Упоминание нескольких дней, по истечении которых результат по-прежнему оставался под вопросом, повергло Хейзита в унынье. А он-то собирался через три дня уже показывать Ракли готовый лиг’бурн! Придется, похоже, либо нести то, что получится случайно, либо просить продлить отведенный срок. И то и другое значительно уменьшало вероятность столь необходимого ему теперь успешного начала.
– А нет ли у вас глины, которая была бы уже вами смешана, чтобы не ждать так долго? – осторожно поинтересовался он, получив ответ, что глина есть разная да к тому же замешанная на самых разных добавках вплоть до деревянной трухи.
– Кроме того, – развел руками Ниеракт, – ты же не говоришь, зачем она тебе, а я не спрашиваю.
Хейзит вынужден был молча согласиться, что так будет лучше для всех. В противном случае, даже угадав пропорцию состава случайно или воспользовавшись чужим образцом, он рисковал не повторить полученного результата в дальнейшем и тем вызывать сомнения в своем заявленном мастерстве. В чем же тогда будет его личный взнос в создание камней? Ракли может все это не понравиться еще больше, нежели затяжка по времени.
Тачка была перевезена к телеге, которую Исли уже не только освободил от рыбы, но и бережно застелил мешковиной, чтобы не изгваздать в глине. Вчетвером они подняли тачку и постарались высыпать ее содержимое так, чтобы можно было завязать свободные углы материи в единый узел.

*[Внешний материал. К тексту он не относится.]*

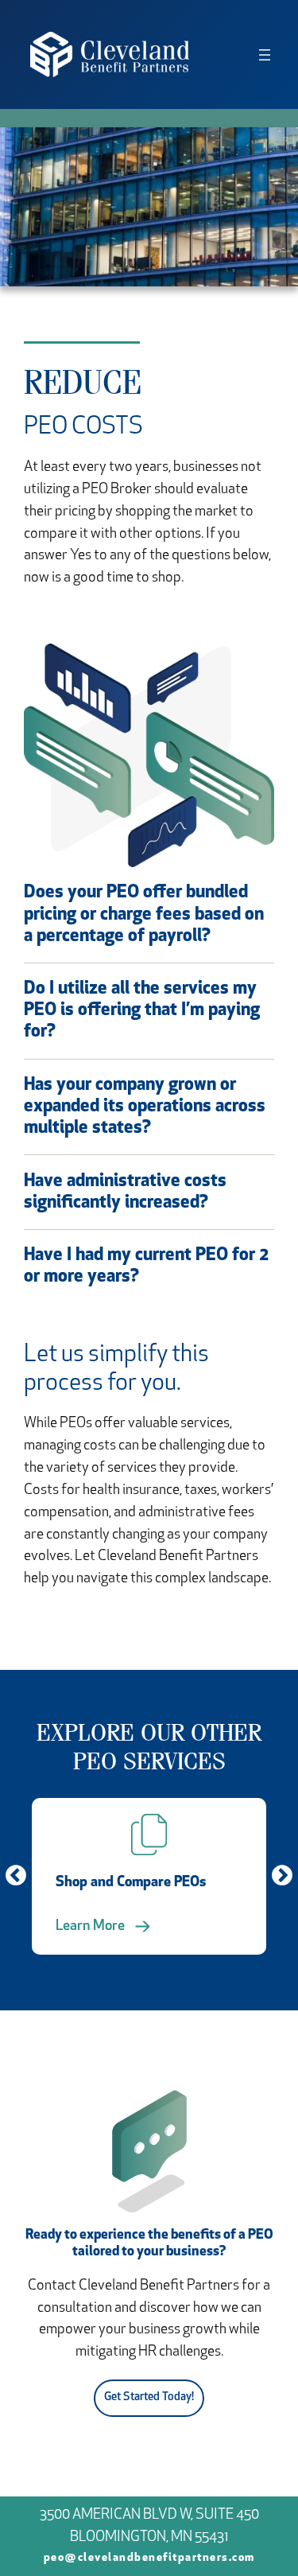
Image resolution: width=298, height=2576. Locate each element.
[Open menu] (264, 54)
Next (282, 1876)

– Иначе вы ее потом просто не вытащите, – пояснил Ниеракт, руководивший работой.
– Когда ждать денег из замка? – поинтересовался на прощанье Шилох, игнорируя возмущенные жесты мастера. – Как мы поняли, их привезут люди Локлана?

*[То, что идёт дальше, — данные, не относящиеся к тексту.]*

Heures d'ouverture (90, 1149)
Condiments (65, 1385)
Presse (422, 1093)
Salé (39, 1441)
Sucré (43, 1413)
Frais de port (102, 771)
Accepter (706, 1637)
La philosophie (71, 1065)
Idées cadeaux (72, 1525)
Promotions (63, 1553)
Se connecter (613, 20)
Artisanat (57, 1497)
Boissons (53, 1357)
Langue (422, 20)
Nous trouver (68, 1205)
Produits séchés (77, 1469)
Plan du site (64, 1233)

– А сколько он вам должен? – впервые задумался о столь немаловажном вопросе Хейзит. Снова он думает не о том. Ведь в дальнейшем именно цена на глину будет определять, насколько дорого или дешево будут стоить его камни и насколько быстро он сумеет заработать на безбедную жизнь.
– За полную тачку простой глины, – не моргнув глазом, подсчитывал Шилох, – у нас положено пять силфуров.
– Но Локлан слишком хороший покупатель, – поспешил вставить Ниеракт, – чтобы мы не уступили ему за четыре.
– Четыре силфура – совсем не дорого, – заметил Исли. – Смотри-ка, эти честные люди даже не берут с тебя расписки! Я бы взял.
– Те, кому один раз доверил, никогда потом не обманут, – усмехнулся Ниеракт, дружески похлопав Хейзита по плечу.
По всей видимости, ему понравилось, с каким вниманием тот слушал его наставления по поводу приготовления правильного замеса глины. Хейзит не раз замечал, что разговор на тему, близкую собеседнику – самый верный способ добиться его расположения. Правда, он не мог отрицать, что и ему самому симпатичен этот простоватый ремесленник, начисто лишенный какой бы то ни было заносчивости, свойственной тем людям, труд которых не только их кормит, но и позволяет вкладываться в расширение дела, не думая при этом о завтрашнем дне.
– Да и кожу на всякие никчемные расписки тратить жалко, – добавил гончар.
– Вот с этим я соглашусь! – подхватил Исли. – Ну да ладно, бывай, Ниеракт! Благодарю за посуду. И ты, Шилох, смотри веселее! Рыбки моей поешь, глядишь, девчонки сами к тебе на шею вешаться станут!
– Они и так вешаются, – неуверенно ответил пузан, явно недовольный тем, что Хейзит покидает их с товаром, не оставив взамен денег или расписки.